I also particularly enjoyed the third part on Krautrock’s legacy, which includes chapters on punk and Neue Deutsche Welle, post-punk, and electronic dance music. Several of my favorite artists from the late 70s and 80s are cited in their connection to Krautrock, including Einstürzende Neubauten, Siouxsie & the Banshees, Bauhaus, and of course David Bowie. The discussion and comparison with German punk is quite insightful, particularly in exploring the shared desire to reject oppressive, received, Anglo-American norms. The final chapter on “Krautrock Today” also covers a great selection of younger bands in the kosmische mold, including of course Stereolab.

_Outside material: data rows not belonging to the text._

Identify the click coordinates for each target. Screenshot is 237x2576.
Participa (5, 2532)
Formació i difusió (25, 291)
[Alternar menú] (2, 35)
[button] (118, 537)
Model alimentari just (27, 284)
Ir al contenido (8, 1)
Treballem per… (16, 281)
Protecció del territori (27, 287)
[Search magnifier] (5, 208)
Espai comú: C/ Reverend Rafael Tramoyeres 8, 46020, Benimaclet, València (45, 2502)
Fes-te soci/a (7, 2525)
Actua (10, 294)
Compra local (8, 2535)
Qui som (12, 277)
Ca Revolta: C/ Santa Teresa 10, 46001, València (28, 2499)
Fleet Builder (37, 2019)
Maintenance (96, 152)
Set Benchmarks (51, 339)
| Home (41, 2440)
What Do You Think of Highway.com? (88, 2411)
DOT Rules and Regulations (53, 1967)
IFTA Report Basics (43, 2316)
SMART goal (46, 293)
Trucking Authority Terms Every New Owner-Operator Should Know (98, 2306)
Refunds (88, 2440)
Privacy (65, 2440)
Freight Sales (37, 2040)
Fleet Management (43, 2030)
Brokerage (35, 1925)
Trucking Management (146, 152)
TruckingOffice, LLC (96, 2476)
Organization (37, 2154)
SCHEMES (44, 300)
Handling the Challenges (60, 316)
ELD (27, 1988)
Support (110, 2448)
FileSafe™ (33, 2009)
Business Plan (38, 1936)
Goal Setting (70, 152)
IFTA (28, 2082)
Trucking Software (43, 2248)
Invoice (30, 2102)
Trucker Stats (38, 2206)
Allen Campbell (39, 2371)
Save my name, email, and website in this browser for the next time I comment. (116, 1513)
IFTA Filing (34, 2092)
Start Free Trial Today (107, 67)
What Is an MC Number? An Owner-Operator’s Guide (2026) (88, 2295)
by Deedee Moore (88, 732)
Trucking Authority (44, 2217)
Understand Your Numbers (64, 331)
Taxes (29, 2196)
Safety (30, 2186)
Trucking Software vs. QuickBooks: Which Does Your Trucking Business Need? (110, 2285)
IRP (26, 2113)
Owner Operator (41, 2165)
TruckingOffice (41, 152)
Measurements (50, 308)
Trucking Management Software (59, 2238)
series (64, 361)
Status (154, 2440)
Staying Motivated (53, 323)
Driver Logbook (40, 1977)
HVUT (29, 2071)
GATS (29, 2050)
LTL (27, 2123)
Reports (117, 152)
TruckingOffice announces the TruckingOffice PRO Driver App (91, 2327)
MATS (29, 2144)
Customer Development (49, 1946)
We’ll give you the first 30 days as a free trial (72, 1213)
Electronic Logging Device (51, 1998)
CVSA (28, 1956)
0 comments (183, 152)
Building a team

This is the book I wish I could’ve read ten years ago. We can safely forget about Cope now. (Well, not his music!) It’s telling how far the movement has gone in public perception that it can now grace the prestiged printing presses of Cambridge. It’s no longer just the domain of obscure fanatics. The internet has thrown open the doors, and academia has finally caught up.

Score: A-

P.S.: Two links buried in the footnotes deserve calling out. First is a Detroit TV show clip featuring a bunch of people in 1991 dancing to Kraftwerk’s “Nummern” (“Numbers”). Second is a Facebook post by Adelt in the Krautrock group in which he spawns the most absurd debate about the boundaries of the genre I’ve ever seen, only to be hijacked by The Crack in the Cosmic Egg coauthor (and group moderator) Alan Freeman pressing Amon Düül II vocalist Renate Knaup for Melody Maker scans from the 70s!